» **Work instructions**
Filter the entries for the word "sidebar". Copy each line in which it occurs.

» **Records from a data source**
##########
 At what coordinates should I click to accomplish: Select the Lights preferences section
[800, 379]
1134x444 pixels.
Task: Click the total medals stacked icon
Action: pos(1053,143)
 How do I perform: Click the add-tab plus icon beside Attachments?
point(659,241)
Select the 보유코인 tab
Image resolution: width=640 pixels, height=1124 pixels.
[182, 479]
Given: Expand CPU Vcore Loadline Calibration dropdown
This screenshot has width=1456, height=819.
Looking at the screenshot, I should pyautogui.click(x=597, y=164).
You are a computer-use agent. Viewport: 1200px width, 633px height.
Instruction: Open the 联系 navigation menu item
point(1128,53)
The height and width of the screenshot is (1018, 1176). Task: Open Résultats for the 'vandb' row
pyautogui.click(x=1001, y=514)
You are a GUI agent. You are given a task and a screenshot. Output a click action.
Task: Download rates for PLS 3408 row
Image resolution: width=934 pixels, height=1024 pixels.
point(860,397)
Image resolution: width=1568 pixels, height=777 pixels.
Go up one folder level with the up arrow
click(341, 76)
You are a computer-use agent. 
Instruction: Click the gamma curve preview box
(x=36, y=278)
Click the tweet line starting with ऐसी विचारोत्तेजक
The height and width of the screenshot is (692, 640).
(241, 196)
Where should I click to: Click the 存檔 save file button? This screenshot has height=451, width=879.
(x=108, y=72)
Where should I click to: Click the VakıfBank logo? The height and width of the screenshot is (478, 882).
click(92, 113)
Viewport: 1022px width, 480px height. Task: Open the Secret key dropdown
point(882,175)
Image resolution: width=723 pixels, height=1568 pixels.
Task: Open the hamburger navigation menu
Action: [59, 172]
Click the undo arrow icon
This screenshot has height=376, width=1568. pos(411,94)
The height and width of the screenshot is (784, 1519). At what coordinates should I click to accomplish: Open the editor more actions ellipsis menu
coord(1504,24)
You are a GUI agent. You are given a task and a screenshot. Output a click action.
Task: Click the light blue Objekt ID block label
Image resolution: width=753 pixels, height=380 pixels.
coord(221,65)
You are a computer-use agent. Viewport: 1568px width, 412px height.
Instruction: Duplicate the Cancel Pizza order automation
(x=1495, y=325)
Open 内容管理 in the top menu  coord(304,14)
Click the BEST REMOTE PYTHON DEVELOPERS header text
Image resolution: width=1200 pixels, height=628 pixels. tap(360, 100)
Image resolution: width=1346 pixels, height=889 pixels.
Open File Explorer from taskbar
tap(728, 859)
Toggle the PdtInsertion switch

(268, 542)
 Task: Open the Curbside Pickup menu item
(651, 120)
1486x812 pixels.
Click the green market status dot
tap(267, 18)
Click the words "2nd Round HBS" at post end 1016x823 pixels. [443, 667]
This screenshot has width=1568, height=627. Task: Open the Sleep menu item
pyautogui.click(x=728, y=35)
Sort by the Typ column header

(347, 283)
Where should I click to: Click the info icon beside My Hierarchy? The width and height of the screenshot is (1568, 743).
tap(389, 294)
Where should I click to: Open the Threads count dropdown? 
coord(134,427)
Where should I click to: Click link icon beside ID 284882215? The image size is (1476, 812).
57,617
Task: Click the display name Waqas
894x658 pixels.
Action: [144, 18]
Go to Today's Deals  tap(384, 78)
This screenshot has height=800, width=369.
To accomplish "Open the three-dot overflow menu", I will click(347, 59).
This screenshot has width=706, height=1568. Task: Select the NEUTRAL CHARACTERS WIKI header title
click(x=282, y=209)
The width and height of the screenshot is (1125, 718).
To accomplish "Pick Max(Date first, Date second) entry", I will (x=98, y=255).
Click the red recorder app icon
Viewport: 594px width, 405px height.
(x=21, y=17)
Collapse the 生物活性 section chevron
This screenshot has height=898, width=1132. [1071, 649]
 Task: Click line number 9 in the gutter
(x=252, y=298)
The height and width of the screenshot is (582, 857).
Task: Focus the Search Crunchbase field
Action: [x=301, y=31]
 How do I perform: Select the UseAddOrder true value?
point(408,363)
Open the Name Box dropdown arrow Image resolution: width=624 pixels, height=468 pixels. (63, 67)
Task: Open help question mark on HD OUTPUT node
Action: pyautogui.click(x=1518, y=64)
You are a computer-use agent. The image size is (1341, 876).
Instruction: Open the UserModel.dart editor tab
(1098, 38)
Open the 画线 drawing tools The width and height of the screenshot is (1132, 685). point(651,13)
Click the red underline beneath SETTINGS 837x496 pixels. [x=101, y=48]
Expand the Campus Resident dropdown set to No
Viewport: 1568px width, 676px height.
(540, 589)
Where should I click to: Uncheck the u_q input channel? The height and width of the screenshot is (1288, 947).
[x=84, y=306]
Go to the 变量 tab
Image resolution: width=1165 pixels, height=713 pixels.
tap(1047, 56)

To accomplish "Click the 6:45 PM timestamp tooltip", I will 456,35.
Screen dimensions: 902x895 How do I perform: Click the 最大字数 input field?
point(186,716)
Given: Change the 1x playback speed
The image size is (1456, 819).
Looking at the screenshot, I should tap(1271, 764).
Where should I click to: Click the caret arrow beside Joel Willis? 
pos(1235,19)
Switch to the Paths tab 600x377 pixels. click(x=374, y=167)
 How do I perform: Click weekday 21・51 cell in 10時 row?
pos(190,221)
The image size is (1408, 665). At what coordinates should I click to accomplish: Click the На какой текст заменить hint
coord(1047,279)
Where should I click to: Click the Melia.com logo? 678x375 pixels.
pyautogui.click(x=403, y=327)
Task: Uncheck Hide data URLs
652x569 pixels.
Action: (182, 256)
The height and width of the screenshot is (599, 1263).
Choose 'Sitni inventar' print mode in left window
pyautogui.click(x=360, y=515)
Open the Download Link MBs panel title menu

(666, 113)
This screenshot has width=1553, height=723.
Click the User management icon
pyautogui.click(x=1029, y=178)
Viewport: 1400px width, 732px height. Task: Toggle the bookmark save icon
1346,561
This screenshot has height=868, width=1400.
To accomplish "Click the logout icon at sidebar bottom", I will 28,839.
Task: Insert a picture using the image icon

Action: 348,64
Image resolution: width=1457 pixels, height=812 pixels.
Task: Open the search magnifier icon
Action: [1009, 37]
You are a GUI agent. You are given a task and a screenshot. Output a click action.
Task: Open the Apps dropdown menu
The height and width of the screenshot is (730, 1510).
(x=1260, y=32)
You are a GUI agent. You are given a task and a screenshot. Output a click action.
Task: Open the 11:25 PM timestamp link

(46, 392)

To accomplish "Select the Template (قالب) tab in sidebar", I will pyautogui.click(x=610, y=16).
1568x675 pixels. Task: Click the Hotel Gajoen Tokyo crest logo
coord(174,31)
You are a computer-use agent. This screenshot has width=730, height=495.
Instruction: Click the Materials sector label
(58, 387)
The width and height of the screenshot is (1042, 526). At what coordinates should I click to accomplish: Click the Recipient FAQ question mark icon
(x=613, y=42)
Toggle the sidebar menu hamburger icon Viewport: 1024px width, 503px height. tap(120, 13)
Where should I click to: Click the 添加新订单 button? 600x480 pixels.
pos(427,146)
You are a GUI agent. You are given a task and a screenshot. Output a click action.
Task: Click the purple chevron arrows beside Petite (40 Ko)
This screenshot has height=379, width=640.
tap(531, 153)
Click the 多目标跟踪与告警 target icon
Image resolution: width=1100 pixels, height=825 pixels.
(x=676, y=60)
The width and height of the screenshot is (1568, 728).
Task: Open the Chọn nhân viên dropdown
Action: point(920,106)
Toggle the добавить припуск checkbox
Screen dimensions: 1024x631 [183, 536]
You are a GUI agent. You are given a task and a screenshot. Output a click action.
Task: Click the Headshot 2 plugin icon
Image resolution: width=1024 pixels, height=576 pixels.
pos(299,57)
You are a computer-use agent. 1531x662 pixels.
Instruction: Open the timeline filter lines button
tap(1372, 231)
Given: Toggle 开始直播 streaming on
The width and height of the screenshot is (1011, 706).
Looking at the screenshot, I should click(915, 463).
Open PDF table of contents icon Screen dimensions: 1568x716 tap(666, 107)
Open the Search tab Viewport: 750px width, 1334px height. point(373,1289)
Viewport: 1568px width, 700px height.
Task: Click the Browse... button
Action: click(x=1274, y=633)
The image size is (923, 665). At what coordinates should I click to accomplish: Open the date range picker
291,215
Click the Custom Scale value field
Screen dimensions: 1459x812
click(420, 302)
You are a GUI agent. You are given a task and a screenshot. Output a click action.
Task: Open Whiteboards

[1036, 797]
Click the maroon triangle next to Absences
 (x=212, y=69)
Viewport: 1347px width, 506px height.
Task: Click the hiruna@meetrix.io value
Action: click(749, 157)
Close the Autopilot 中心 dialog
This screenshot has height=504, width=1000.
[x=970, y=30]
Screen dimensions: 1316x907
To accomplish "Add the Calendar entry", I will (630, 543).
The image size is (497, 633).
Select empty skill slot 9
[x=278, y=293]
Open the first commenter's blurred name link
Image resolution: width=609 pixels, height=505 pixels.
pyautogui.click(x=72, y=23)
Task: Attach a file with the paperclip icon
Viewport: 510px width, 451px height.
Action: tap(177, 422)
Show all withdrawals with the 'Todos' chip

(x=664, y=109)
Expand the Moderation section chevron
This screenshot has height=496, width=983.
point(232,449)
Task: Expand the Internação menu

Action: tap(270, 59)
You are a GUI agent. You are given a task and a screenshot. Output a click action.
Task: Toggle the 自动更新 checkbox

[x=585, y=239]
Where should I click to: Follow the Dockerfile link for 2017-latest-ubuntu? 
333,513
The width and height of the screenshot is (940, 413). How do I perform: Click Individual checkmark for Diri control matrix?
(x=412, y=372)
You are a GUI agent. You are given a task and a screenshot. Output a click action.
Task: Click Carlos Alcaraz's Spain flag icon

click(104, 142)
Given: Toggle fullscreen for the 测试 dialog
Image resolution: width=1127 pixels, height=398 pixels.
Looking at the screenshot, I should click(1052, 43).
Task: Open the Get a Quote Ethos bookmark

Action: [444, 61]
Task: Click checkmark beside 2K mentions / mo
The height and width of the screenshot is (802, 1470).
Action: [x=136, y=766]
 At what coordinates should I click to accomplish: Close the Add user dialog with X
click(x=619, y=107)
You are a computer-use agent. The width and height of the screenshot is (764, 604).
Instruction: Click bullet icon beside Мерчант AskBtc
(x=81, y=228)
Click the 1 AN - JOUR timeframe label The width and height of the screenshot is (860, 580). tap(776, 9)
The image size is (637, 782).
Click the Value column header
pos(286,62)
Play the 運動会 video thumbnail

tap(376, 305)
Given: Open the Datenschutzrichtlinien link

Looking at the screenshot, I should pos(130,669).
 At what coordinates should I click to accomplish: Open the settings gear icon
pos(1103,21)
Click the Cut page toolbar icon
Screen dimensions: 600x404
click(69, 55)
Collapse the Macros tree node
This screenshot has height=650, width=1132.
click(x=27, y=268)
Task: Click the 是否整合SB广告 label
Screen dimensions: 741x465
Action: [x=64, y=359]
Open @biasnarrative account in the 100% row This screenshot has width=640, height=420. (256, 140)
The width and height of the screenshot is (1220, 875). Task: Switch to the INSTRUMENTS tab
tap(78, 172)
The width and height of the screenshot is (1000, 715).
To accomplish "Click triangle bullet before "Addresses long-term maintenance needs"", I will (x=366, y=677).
##########
» **Exercise solution**
To accomplish "Click the logout icon at sidebar bottom", I will 28,839.
To accomplish "Select the Template (قالب) tab in sidebar", I will pyautogui.click(x=610, y=16).
Toggle the sidebar menu hamburger icon Viewport: 1024px width, 503px height. tap(120, 13)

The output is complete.